El reloj mecánico desmontable es precisamente el elemento que articula ambos proyectos. Inspirado en el Tambour y desarrollado por La Fabrique du Temps Louis Vuitton, ocupa uno de los cinco diales del salpicadero y puede extraerse para utilizarse como reloj de sobremesa. Su diseño llevó también a rehacer la instrumentación, que adopta gráficos inspirados en la relojería de la maison, esferas en azul cobalto y detalles en naranja.

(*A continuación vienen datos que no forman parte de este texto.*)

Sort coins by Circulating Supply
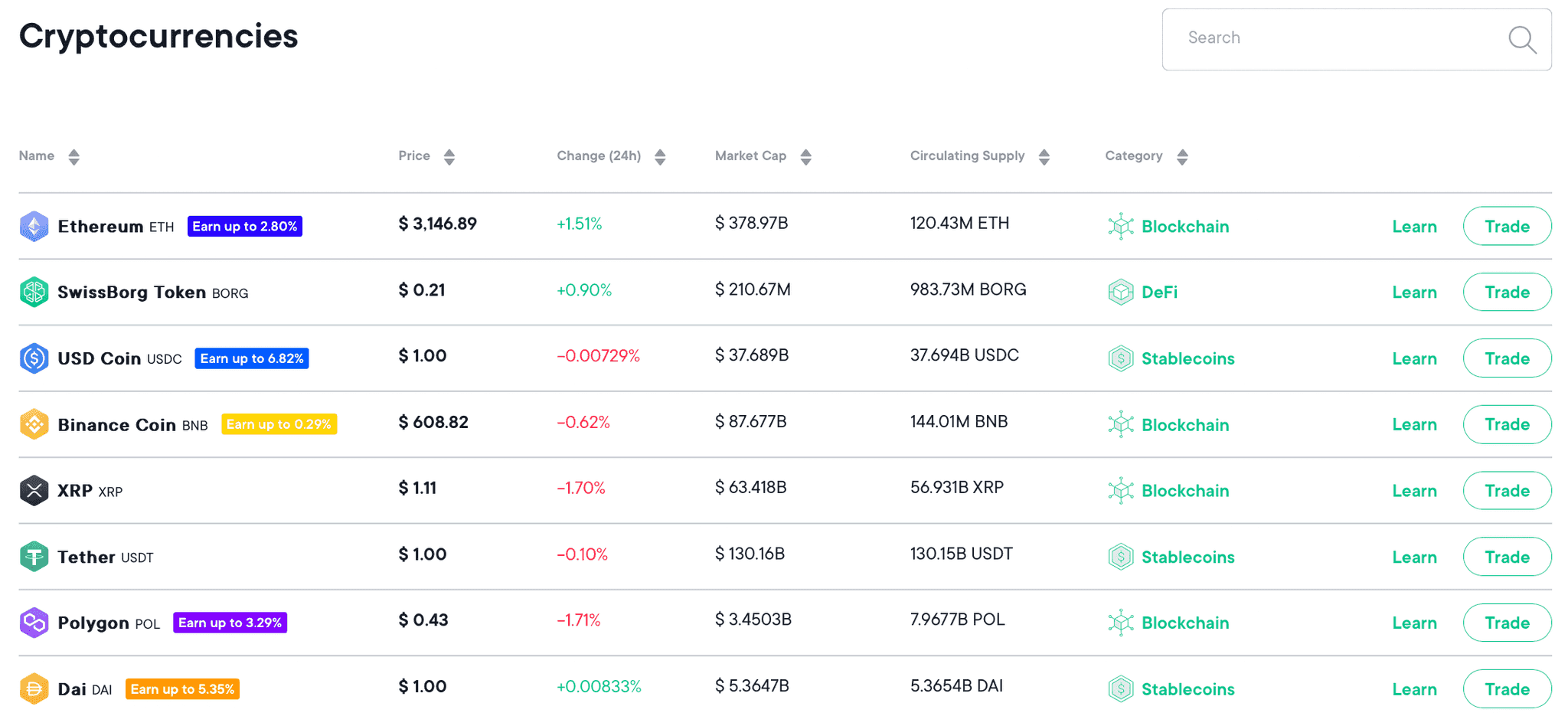1568x716 pixels. [x=1044, y=156]
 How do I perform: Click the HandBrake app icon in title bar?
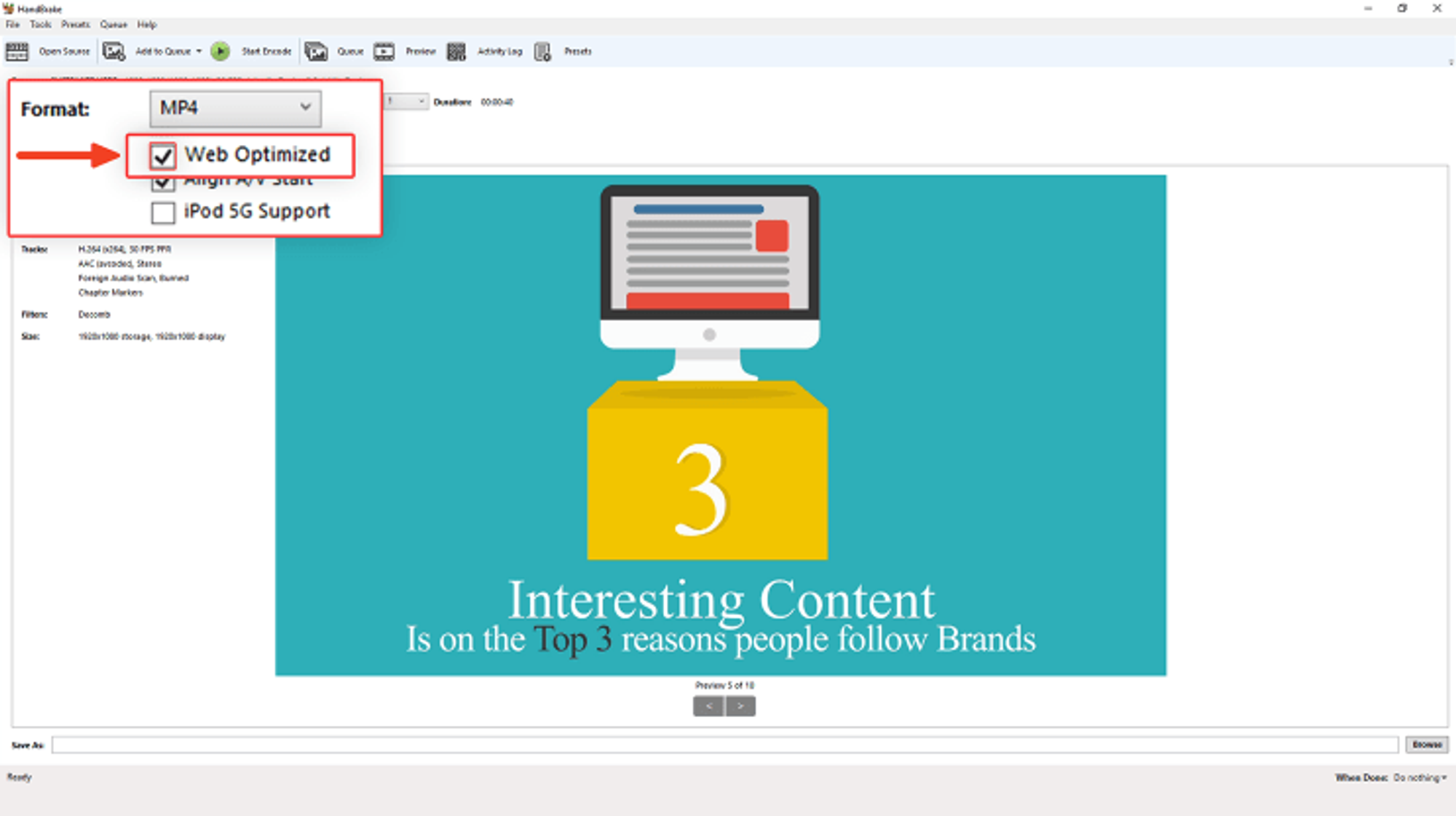[8, 9]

El primero de los dos coches es un Singer Classic coupé con carrocería ligera de fibra de carbono, acabado en azafrán y azul cobalto. Incorpora un portaequipajes específico capaz de alojar un baúl, esquís o una tabla de surf, mientras que el habitáculo combina cuero de tono natural, pespuntes amarillos y pequeños motivos Monogram integrados incluso en los ojales de ventilación de los asientos. Interruptores, mandos y rejillas recurren además a piezas metálicas acabadas a mano.
Bajo esa reinterpretación estética se mantiene una configuración mecánica claramente definida: motor bóxer atmosférico de seis cilindros y 4,0 litros, cambio manual de seis velocidades, tracción trasera y frenos carbocerámicos. Louis Vuitton diseñó además equipaje específico para el maletero delantero, junto con casco, guantes, calzado y chaqueta a juego.

El segundo encargo parte de un 911 964 cabriolet y adopta la forma de un Classic Turbo desarrollado con Nicolas Ghesquière. Su carrocería en blanco Calcaire Lutétien combina detalles dorados y abundantes elementos de madera inspirados en las embarcaciones clásicas, presentes tanto en el exterior como en el habitáculo y el compartimento de equipaje. También recurre a una carrocería ligera de fibra de carbono y a un bóxer biturbo de 3,8 litros con intercooler agua-aire, asociado a una caja manual de seis velocidades y frenos carbocerámicos.
La personalización se completa con una colección específica de accesorios y equipaje Louis Vuitton, desde un Tambour Automatic de 40 milímetros hasta bolsos, baúles, guantes, gafas, casco y elementos para las llaves. Ninguna de las dos compañías ha comunicado el precio ni ha indicado si estos coches estarán disponibles para su compra; por ahora, ambos quedan definidos como dos piezas únicas surgidas de una colaboración que comenzó alrededor de un reloj.